Exercise directions: What you return must match the records exactly, with every line included.

Stored data entries:
══════

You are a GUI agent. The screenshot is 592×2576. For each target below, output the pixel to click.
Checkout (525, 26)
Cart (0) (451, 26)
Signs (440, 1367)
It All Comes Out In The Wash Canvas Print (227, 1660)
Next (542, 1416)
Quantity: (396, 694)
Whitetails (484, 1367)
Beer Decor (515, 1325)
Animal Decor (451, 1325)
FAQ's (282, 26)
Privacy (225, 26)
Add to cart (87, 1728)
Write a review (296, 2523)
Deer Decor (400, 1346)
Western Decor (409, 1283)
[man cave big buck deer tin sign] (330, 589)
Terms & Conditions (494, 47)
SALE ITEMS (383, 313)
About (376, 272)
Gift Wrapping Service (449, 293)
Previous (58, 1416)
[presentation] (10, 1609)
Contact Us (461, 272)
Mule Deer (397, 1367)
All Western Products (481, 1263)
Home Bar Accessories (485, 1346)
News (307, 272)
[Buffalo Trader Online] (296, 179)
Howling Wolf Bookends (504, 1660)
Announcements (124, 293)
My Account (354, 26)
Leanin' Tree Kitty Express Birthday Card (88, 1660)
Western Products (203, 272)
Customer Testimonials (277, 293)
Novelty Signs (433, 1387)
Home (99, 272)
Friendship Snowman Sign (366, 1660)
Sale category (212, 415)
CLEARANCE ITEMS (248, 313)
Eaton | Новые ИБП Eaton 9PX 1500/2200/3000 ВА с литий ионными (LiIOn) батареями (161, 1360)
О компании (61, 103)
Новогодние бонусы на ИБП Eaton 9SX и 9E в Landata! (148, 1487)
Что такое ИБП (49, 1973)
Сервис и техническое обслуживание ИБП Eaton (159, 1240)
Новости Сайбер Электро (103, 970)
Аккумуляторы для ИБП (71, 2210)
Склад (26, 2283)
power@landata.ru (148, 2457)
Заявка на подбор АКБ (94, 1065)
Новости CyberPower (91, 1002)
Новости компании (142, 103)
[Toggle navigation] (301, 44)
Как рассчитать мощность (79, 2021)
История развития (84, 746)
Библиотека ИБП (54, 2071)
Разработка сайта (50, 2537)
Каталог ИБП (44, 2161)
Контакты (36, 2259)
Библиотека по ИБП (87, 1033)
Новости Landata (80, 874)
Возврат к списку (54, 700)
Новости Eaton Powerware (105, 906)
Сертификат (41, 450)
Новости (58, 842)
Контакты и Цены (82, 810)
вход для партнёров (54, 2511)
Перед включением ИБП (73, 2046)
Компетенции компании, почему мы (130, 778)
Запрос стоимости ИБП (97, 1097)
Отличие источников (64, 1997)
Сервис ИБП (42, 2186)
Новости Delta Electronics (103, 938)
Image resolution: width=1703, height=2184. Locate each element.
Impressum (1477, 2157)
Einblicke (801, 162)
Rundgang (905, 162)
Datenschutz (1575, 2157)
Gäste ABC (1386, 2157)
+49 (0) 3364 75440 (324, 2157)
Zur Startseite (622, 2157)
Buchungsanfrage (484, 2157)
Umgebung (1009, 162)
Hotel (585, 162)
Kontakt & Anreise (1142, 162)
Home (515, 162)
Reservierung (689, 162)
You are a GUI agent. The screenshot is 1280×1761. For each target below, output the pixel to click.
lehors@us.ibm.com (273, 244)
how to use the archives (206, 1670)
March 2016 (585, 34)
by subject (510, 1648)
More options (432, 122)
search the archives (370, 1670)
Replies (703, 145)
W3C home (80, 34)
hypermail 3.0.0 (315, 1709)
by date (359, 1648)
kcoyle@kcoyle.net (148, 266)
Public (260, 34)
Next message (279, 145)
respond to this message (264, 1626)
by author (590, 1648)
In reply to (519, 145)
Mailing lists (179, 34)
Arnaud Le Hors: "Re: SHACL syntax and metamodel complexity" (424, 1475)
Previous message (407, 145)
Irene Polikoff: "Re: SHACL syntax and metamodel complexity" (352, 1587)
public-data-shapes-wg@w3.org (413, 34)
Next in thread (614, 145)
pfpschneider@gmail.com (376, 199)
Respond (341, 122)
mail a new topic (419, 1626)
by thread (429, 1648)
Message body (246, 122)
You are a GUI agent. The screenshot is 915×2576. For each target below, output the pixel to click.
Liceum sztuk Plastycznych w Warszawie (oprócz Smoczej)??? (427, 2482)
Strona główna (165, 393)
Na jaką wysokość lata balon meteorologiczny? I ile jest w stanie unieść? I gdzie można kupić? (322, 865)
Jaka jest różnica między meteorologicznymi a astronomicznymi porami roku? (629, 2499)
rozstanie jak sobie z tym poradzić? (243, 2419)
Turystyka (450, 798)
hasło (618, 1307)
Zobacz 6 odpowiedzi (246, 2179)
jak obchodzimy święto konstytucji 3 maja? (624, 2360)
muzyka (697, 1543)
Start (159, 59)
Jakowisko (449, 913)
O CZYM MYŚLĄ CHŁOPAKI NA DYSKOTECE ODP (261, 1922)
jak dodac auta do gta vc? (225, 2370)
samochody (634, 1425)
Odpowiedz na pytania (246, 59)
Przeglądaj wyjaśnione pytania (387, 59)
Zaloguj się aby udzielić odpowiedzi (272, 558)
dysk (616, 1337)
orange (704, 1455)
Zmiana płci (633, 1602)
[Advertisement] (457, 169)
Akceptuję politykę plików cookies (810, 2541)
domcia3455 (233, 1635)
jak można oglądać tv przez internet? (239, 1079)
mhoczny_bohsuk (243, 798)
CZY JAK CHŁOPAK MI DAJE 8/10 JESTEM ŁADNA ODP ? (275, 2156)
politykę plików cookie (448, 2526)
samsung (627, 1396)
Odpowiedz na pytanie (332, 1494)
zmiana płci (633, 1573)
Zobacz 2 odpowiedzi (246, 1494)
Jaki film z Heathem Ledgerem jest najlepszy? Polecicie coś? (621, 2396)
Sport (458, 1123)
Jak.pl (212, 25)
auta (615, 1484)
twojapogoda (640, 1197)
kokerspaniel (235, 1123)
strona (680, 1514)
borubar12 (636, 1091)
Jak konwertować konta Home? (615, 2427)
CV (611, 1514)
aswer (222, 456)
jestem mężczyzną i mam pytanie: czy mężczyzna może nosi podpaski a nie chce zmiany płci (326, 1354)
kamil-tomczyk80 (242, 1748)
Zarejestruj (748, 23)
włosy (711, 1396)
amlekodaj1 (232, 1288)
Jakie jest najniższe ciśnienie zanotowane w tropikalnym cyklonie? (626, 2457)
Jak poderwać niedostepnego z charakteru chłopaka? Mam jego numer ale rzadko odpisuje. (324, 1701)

══════

Result of this task:
You are a GUI agent. The screenshot is 592×2576. For each target below, output the pixel to click.
Checkout (525, 26)
Cart (0) (451, 26)
Signs (440, 1367)
It All Comes Out In The Wash Canvas Print (227, 1660)
Next (542, 1416)
Quantity: (396, 694)
Whitetails (484, 1367)
Beer Decor (515, 1325)
Animal Decor (451, 1325)
FAQ's (282, 26)
Privacy (225, 26)
Add to cart (87, 1728)
Write a review (296, 2523)
Deer Decor (400, 1346)
Western Decor (409, 1283)
[man cave big buck deer tin sign] (330, 589)
Terms & Conditions (494, 47)
SALE ITEMS (383, 313)
About (376, 272)
Gift Wrapping Service (449, 293)
Previous (58, 1416)
[presentation] (10, 1609)
Contact Us (461, 272)
Mule Deer (397, 1367)
All Western Products (481, 1263)
Home Bar Accessories (485, 1346)
News (307, 272)
[Buffalo Trader Online] (296, 179)
Howling Wolf Bookends (504, 1660)
Announcements (124, 293)
My Account (354, 26)
Leanin' Tree Kitty Express Birthday Card (88, 1660)
Western Products (203, 272)
Customer Testimonials (277, 293)
Novelty Signs (433, 1387)
Home (99, 272)
Friendship Snowman Sign (366, 1660)
Sale category (212, 415)
CLEARANCE ITEMS (248, 313)
Eaton | Новые ИБП Eaton 9PX 1500/2200/3000 ВА с литий ионными (LiIOn) батареями (161, 1360)
О компании (61, 103)
Новогодние бонусы на ИБП Eaton 9SX и 9E в Landata! (148, 1487)
Что такое ИБП (49, 1973)
Сервис и техническое обслуживание ИБП Eaton (159, 1240)
Новости Сайбер Электро (103, 970)
Аккумуляторы для ИБП (71, 2210)
Склад (26, 2283)
power@landata.ru (148, 2457)
Заявка на подбор АКБ (94, 1065)
Новости CyberPower (91, 1002)
Новости компании (142, 103)
[Toggle navigation] (301, 44)
Как рассчитать мощность (79, 2021)
История развития (84, 746)
Библиотека ИБП (54, 2071)
Разработка сайта (50, 2537)
Каталог ИБП (44, 2161)
Контакты (36, 2259)
Библиотека по ИБП (87, 1033)
Новости Landata (80, 874)
Возврат к списку (54, 700)
Новости Eaton Powerware (105, 906)
Сертификат (41, 450)
Новости (58, 842)
Контакты и Цены (82, 810)
вход для партнёров (54, 2511)
Перед включением ИБП (73, 2046)
Компетенции компании, почему мы (130, 778)
Запрос стоимости ИБП (97, 1097)
Отличие источников (64, 1997)
Сервис ИБП (42, 2186)
Новости Delta Electronics (103, 938)
Image resolution: width=1703, height=2184. Locate each element.
Impressum (1477, 2157)
Einblicke (801, 162)
Rundgang (905, 162)
Datenschutz (1575, 2157)
Gäste ABC (1386, 2157)
+49 (0) 3364 75440 (324, 2157)
Zur Startseite (622, 2157)
Buchungsanfrage (484, 2157)
Umgebung (1009, 162)
Hotel (585, 162)
Kontakt & Anreise (1142, 162)
Home (515, 162)
Reservierung (689, 162)
You are a GUI agent. The screenshot is 1280×1761. For each target below, output the pixel to click.
lehors@us.ibm.com (273, 244)
how to use the archives (206, 1670)
March 2016 (585, 34)
by subject (510, 1648)
More options (432, 122)
search the archives (370, 1670)
Replies (703, 145)
W3C home (80, 34)
hypermail 3.0.0 (315, 1709)
by date (359, 1648)
kcoyle@kcoyle.net (148, 266)
Public (260, 34)
Next message (279, 145)
respond to this message (264, 1626)
by author (590, 1648)
In reply to (519, 145)
Mailing lists (179, 34)
Arnaud Le Hors: "Re: SHACL syntax and metamodel complexity" (424, 1475)
Previous message (407, 145)
Irene Polikoff: "Re: SHACL syntax and metamodel complexity" (352, 1587)
public-data-shapes-wg@w3.org (413, 34)
Next in thread (614, 145)
pfpschneider@gmail.com (376, 199)
Respond (341, 122)
mail a new topic (419, 1626)
by thread (429, 1648)
Message body (246, 122)
You are a GUI agent. The screenshot is 915×2576. For each target below, output the pixel to click.
Liceum sztuk Plastycznych w Warszawie (oprócz Smoczej)??? (427, 2482)
Strona główna (165, 393)
Na jaką wysokość lata balon meteorologiczny? I ile jest w stanie unieść? I gdzie można kupić? (322, 865)
Jaka jest różnica między meteorologicznymi a astronomicznymi porami roku? (629, 2499)
rozstanie jak sobie z tym poradzić? (243, 2419)
Turystyka (450, 798)
hasło (618, 1307)
Zobacz 6 odpowiedzi (246, 2179)
jak obchodzimy święto konstytucji 3 maja? (624, 2360)
muzyka (697, 1543)
Start (159, 59)
Jakowisko (449, 913)
O CZYM MYŚLĄ CHŁOPAKI NA DYSKOTECE ODP (261, 1922)
jak dodac auta do gta vc? (225, 2370)
samochody (634, 1425)
Odpowiedz na pytania (246, 59)
Przeglądaj wyjaśnione pytania (387, 59)
Zaloguj się aby udzielić odpowiedzi (272, 558)
dysk (616, 1337)
orange (704, 1455)
Zmiana płci (633, 1602)
[Advertisement] (457, 169)
Akceptuję politykę plików cookies (810, 2541)
domcia3455 (233, 1635)
jak można oglądać tv przez internet? (239, 1079)
mhoczny_bohsuk (243, 798)
CZY JAK CHŁOPAK MI DAJE 8/10 JESTEM ŁADNA ODP ? (275, 2156)
politykę plików cookie (448, 2526)
samsung (627, 1396)
Odpowiedz na pytanie (332, 1494)
zmiana płci (633, 1573)
Zobacz 2 odpowiedzi (246, 1494)
Jaki film z Heathem Ledgerem jest najlepszy? Polecicie coś? (621, 2396)
Sport (458, 1123)
Jak.pl (212, 25)
auta (615, 1484)
twojapogoda (640, 1197)
kokerspaniel (235, 1123)
strona (680, 1514)
borubar12 (636, 1091)
Jak konwertować konta Home? (615, 2427)
CV (611, 1514)
aswer (222, 456)
jestem mężczyzną i mam pytanie: czy mężczyzna może nosi podpaski a nie chce zmiany płci (326, 1354)
kamil-tomczyk80 (242, 1748)
Zarejestruj (748, 23)
włosy (711, 1396)
amlekodaj1 (232, 1288)
Jakie jest najniższe ciśnienie zanotowane w tropikalnym cyklonie? (626, 2457)
Jak poderwać niedostepnego z charakteru chłopaka? Mam jego numer ale rzadko odpisuje. (324, 1701)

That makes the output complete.